Author: Gabriel Dunatov
Justice Antonin Scalia’s passing comes at a bleak time for the Supreme Court and U.S. politics. The impending nomination of a new Justice has made the government and Supreme Court’s vicious partisanship clearer than ever. Republicans’ fear of a liberal appointment and Democrats’ determination to “shift the court left” has created a battle of political expediency rather than judicial effectiveness. The court has become perilously divided on party lines; this nomination must be about halting rather than furthering its decline. No matter the political inexpediency, it is imperative that the nomination go to a moderate judge. Such an appointment will have the best chance of clearing the Senate, allow the court to rule effectively on rather than delay critical legislation, and begin to reclaim the bench from partisan dominance.
Several recent editorials in the New York Times, Los Angeles Times and Guardian characterize the court as more polarized than ever before. In her piece in the New York Times, former Supreme Court correspondent Linda Greenhouse argues that the conservative majority has made the court an “agent of partisan warfare.” She highlights several cases, such as Arizona et al. vs. the United States, where Justice Scalia’s dissent irrelevantly addressed external politics and toed the Republican Party line. Additionally, she points to the Court’s verdict to block Obama’s clean power plan, with every liberal judge dissenting against the decision and no lower court’s prior consideration, as an example of conservative judges following politics rather than jurisprudence.
An article in The Atlantic compiled data showing that the number of one-vote-majority decisions under Chief Justice John Robert’s leadership (2005 to 2012) was higher than under any other Chief Justices’ leadership. These close decisions mean there was frequent deadlock between the court’s four conservative and four liberal judges, with one “swing vote” (often Justice Kennedy, a moderate-conservative figure) breaking the tie. After Scalia’s passing, this polarized court now stands at a 4-4 impasse.
The danger of judges voting on party lines is clear in recent decisions like Citizens United vs FEC and Shelby County vs. Holder, both decided by 5-4 verdicts and both split between liberal and conservative judges. The former eliminated corporate campaign spending limits, while the latter gutted the Voting Rights Act. When a polarized court is not deadlocked, it is drastically changing the political landscape based on the dominant party’s ambitions. The newly appointed judge will shape the court’s ideology for decades; it is more critical than ever that this nomination moves the court away from partisanship and toward moderation.

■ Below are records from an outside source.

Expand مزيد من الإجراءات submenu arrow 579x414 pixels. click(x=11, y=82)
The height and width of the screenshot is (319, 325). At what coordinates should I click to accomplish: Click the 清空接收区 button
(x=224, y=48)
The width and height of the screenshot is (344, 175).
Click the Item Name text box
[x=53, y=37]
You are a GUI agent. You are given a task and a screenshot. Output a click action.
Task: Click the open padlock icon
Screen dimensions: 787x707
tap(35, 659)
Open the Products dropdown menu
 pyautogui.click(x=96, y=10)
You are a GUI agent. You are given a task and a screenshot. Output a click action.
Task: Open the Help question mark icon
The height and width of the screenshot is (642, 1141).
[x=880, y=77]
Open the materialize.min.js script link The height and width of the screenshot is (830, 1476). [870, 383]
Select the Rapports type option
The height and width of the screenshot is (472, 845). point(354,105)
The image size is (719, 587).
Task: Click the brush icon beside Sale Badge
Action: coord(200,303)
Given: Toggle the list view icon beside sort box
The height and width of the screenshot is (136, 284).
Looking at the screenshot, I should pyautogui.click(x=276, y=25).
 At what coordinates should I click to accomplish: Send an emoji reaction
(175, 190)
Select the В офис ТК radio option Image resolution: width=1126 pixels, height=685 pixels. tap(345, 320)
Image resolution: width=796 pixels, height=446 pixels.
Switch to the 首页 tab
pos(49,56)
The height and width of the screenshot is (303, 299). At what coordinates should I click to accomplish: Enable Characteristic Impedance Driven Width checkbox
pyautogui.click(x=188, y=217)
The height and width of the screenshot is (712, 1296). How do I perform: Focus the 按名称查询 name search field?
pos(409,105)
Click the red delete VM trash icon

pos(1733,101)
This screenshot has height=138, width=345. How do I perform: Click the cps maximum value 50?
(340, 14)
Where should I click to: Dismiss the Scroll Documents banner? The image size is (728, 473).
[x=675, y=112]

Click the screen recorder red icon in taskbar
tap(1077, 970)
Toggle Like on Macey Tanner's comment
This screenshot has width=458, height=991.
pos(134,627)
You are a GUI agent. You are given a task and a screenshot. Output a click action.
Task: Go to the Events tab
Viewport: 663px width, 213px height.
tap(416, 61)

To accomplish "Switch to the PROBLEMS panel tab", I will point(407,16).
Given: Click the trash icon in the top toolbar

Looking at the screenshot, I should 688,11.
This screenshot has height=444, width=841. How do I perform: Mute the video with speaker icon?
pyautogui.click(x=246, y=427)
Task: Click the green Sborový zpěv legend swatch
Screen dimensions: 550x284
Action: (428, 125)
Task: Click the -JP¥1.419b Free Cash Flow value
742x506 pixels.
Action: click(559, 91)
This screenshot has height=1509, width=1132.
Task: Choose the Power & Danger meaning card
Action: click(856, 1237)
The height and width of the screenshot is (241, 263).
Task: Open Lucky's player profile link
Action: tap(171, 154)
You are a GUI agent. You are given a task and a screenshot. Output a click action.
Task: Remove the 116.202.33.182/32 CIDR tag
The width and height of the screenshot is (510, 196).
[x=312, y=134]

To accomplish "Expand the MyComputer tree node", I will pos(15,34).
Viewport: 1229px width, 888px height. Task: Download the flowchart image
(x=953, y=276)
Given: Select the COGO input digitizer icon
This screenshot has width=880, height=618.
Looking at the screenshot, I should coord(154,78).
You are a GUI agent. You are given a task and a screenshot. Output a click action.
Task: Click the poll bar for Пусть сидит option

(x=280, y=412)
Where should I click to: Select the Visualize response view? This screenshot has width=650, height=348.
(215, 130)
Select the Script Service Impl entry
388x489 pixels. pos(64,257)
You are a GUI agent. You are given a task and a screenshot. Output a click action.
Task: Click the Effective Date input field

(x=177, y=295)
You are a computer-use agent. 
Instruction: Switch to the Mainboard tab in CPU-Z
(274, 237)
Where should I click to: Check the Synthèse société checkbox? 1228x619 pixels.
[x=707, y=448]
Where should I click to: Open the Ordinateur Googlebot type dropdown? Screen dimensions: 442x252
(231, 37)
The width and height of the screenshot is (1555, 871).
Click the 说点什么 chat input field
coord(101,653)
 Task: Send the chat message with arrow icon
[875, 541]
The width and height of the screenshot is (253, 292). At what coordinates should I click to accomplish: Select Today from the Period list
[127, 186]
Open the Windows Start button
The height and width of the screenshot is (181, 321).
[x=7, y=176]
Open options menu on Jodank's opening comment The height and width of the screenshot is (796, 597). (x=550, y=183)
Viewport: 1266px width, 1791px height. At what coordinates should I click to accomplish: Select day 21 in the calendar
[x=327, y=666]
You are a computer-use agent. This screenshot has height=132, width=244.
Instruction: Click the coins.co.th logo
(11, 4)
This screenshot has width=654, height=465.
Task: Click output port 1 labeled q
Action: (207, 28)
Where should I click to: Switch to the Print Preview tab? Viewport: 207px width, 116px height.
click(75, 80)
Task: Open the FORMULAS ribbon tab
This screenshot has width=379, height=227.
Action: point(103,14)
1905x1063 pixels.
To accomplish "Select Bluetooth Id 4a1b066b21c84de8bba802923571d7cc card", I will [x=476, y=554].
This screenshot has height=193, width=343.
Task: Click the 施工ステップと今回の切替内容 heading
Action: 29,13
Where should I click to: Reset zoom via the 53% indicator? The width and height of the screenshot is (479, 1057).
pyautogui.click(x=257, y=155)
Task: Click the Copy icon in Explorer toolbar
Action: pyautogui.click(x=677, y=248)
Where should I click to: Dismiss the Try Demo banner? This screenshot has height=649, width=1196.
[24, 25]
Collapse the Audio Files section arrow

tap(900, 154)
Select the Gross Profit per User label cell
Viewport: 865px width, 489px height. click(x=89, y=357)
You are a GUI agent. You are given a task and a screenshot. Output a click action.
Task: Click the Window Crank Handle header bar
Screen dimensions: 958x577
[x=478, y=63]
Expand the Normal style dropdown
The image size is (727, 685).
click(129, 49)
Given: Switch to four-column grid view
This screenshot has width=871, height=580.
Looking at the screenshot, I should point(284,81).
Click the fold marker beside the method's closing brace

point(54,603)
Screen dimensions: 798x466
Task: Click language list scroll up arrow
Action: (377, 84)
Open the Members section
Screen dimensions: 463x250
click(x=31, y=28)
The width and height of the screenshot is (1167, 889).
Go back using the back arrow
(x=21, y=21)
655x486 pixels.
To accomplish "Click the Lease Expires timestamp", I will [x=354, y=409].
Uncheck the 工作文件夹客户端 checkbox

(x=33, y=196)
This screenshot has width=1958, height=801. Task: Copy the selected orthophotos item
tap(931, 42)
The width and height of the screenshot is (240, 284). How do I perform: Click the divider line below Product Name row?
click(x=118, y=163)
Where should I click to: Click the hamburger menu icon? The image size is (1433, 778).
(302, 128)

Too many have adopted an analysis similar to Goldstein’s, arguing that, in light of Republican opposition, Obama’s appointment should reflect political expediency. One idea is to nominate a liberal judge, so as to, in Goldstein’s words, “gain as much political benefit as possible and exact as heavy a political toll as possible on Republicans, particularly in the presidential election.” This would be a betrayal of the president and the court’s values. Stooping to the Republicans’ level in a cheap attempt to score points is an immature, irrational motivation. With no chance of passing the Senate, a liberal nomination would only serve the Democratic presidential candidates by energizing voters against Republican obstructionism. Even if this victory goes the Democrats’ way, in future elections the Republicans have every chance of shifting the court to the right again.
The court should represent more than a political seesaw. While there is no miraculous cure, a moderate appointment would be a compromise in the right direction. This judge could push the court outside of the polarized political climate. The newly balanced court would reflect neither a conservative nor a liberal majority; decisions would require the swing votes of at least one, and possibly two, centrist judges with little to no party affiliation.
Though some would argue that a moderate appointment will have just as little chance of approval as a liberal one, it is more feasible than many would expect. The Republican Senate is not a monolith; there is a diversity of opinion concerning this nomination, and many Republican senators could be willing to proceed. If the administration seeks a center path, it would at least show a newfound willingness to compromise and engage with those across the aisle. In the case of the Supreme Court, it is more important to push for a balanced court than seek cheap political shots.
In such a divided time, it may seem naïve to be arguing for judicial efficacy. Yet this is about the law, not strictly politics; as related as they may be, this is one institution that must try to retain its independence. This nomination cannot heal the wounds of partisan division, but it can take the first step in pushing the court in a moderate direction. While it may be difficult to relinquish the opportunity to “shift the court left,” this appointment is about much more than party politics. Without compromise and a semblance of bipartisanship, the nation can only expect a court constantly swinging between the parties’ ambitions.